How Computers Represent Data
Digital computers do not understand human language. At their most fundamental level, they can only understand two states: on and off. These two states are represented by the numbers 1 (on) and 0 (off). This two-digit number system is called the binary system.
All data—whether it’s text, numbers, images, or sound—must be translated into a series of 1s and 0s before a computer can process it.
Bits and Bytes
The basic units of data representation are:
- Bit (Binary Digit): The smallest unit of data in a computer. A bit can have a value of either 0 or 1.
- Byte: A group of 8 bits. A single byte can represent 256 different values (2^8). The byte is the standard unit used to measure storage capacity.
Storage capacities are measured in multiples of bytes:
- Kilobyte (KB): Approximately 1,000 bytes.
- Megabyte (MB): Approximately 1 million bytes.
- Gigabyte (GB): Approximately 1 billion bytes.
- Terabyte (TB): Approximately 1 trillion bytes.
Representing Characters: ASCII and Unicode
To represent text (letters, numbers, and symbols), computers use character encoding standards. These standards assign a unique binary number to each character.
-
ASCII (American Standard Code for Information Interchange): An early and widely used standard. It uses 7 or 8 bits to represent each character. The original 7-bit ASCII can represent 128 characters, which is enough for all the uppercase and lowercase English letters, numbers, and common punctuation marks.
-
Unicode: A modern standard designed to represent every character from every language in the world. Unicode uses a variable number of bits, allowing it to represent over a million unique characters. It is the standard used on the internet and in all modern operating systems. The most common implementation of Unicode is UTF-8.
Representing Programs
Just like data, computer programs (which are sets of instructions) must also be represented in binary. When a programmer writes code in a high-level language like Python or Java, a special program called a compiler or an interpreter translates that human-readable code into the binary machine code that the computer’s processor can directly execute.
Summary
Computers represent all data and instructions in the binary system, using combinations of 0s and 1s. The smallest unit of data is a bit, and 8 bits make up a byte, which is the standard measure of storage. To represent text, computers use character encoding standards like ASCII for basic English text and Unicode for all international languages. Even the programs we write must be compiled down to binary machine code before a computer can run them.
Key Takeaways
- Computers use the binary system (0s and 1s) to represent all data.
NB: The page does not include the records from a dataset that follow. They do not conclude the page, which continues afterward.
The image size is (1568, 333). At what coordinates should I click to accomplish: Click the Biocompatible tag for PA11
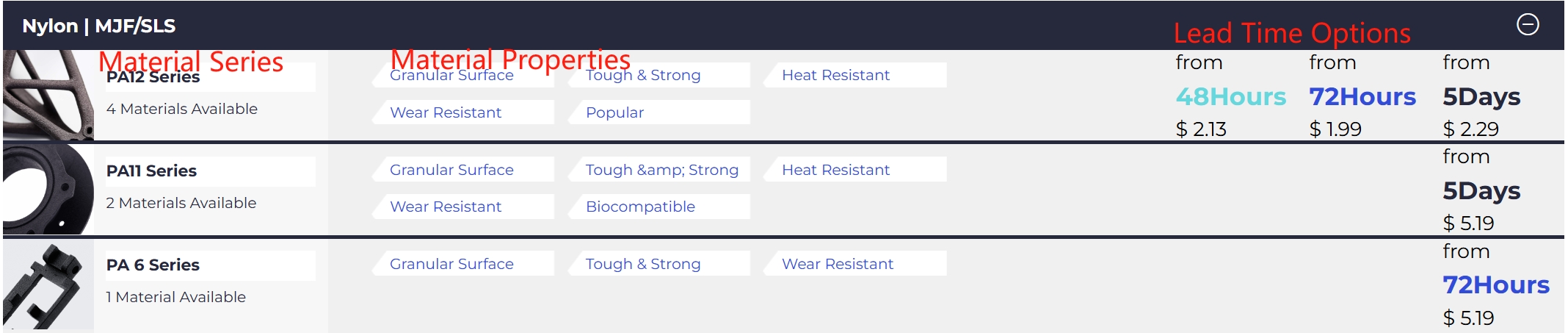[x=640, y=207]
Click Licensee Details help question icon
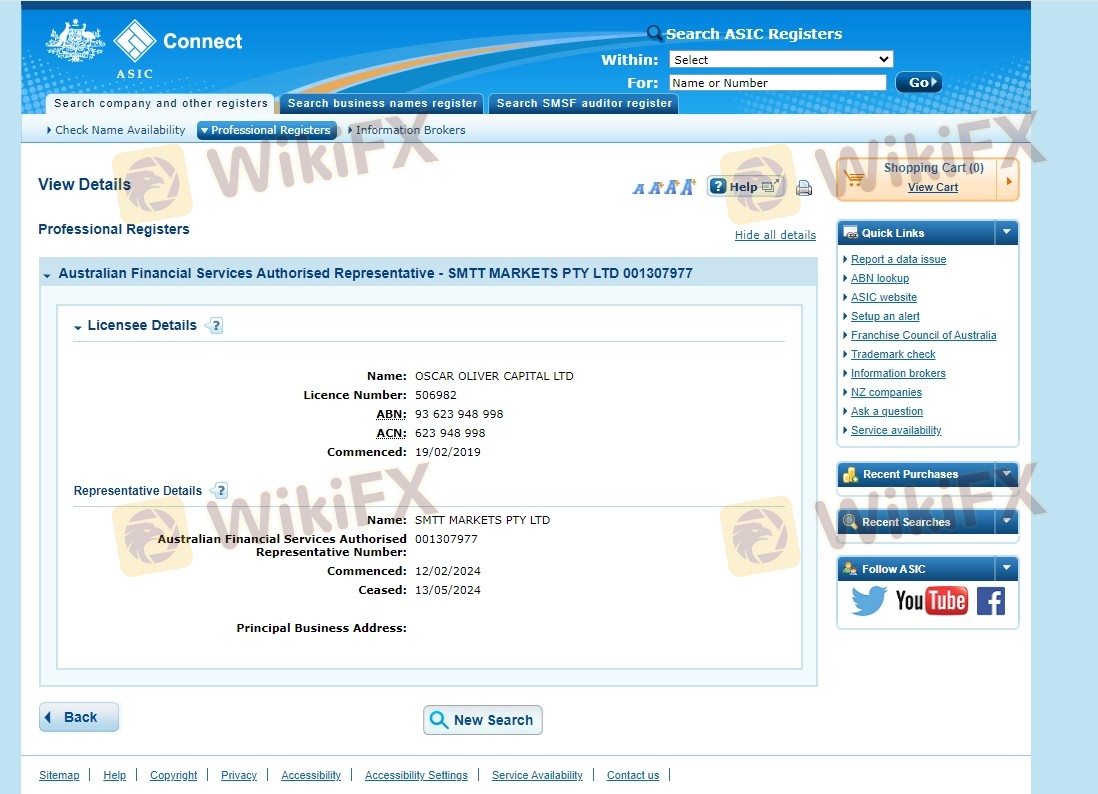Image resolution: width=1098 pixels, height=794 pixels. (214, 326)
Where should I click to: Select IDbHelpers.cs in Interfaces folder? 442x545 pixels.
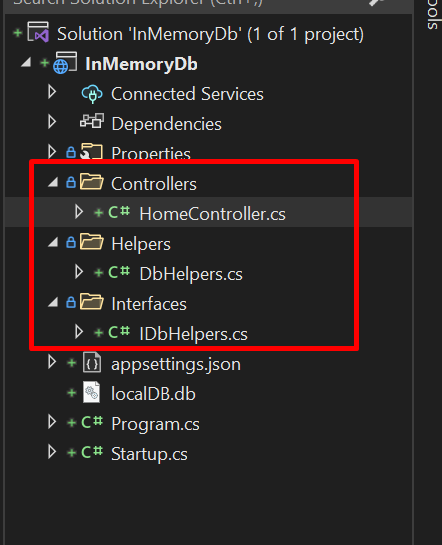tap(193, 334)
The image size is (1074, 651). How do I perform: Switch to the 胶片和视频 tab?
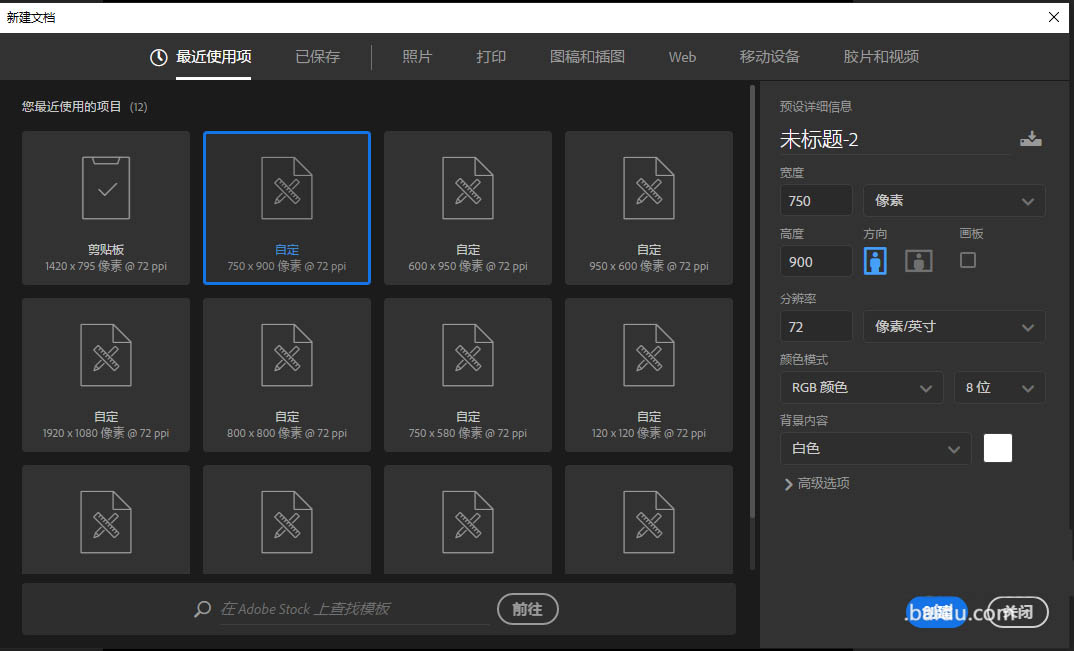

- A bit is a single binary digit; a byte is 8 bits.
- ASCII and Unicode are standards for encoding text characters into binary numbers.
- Unicode is the modern standard that supports all world languages.
Discussion Questions
- Why is the binary system a natural fit for electronic computers?
- A standard text message (SMS) is limited to 160 characters. If it uses 7-bit ASCII encoding, how many bits are in a maximum-length message?
- Why was it necessary to create Unicode to replace ASCII?